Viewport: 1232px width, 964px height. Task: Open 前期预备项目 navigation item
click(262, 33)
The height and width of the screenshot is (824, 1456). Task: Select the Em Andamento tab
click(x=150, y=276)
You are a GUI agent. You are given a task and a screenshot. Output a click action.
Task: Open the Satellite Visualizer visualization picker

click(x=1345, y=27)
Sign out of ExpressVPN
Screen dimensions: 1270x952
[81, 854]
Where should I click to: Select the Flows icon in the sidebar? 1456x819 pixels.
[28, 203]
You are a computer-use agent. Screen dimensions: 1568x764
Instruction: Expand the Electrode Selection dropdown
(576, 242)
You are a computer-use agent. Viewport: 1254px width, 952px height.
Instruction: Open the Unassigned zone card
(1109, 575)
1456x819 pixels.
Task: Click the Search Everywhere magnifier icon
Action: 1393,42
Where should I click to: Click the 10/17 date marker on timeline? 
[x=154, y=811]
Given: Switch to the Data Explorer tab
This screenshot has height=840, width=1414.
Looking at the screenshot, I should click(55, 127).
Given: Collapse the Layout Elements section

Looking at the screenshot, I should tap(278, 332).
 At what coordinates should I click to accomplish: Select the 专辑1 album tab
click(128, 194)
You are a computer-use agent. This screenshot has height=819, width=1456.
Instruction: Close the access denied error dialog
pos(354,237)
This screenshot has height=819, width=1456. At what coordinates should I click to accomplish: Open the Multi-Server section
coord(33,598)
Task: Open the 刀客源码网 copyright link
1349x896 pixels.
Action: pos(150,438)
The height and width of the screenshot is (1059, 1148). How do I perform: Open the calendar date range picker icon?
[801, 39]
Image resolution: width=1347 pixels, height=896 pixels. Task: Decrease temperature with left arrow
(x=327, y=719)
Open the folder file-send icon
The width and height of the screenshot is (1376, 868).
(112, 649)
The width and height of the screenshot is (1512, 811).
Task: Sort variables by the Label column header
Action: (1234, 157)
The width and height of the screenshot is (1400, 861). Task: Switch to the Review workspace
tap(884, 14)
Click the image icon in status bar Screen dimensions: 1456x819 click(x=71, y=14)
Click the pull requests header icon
━━━━━━━━━━
Starting from the line containing "The width and height of the screenshot is (1376, 868).", repeat each line through the end of the entries, exactly.

• [RESPONSE BOX]:
The width and height of the screenshot is (1376, 868).
(112, 649)
The width and height of the screenshot is (1512, 811).
Task: Sort variables by the Label column header
Action: (1234, 157)
The width and height of the screenshot is (1400, 861). Task: Switch to the Review workspace
tap(884, 14)
Click the image icon in status bar Screen dimensions: 1456x819 click(x=71, y=14)
Click the pull requests header icon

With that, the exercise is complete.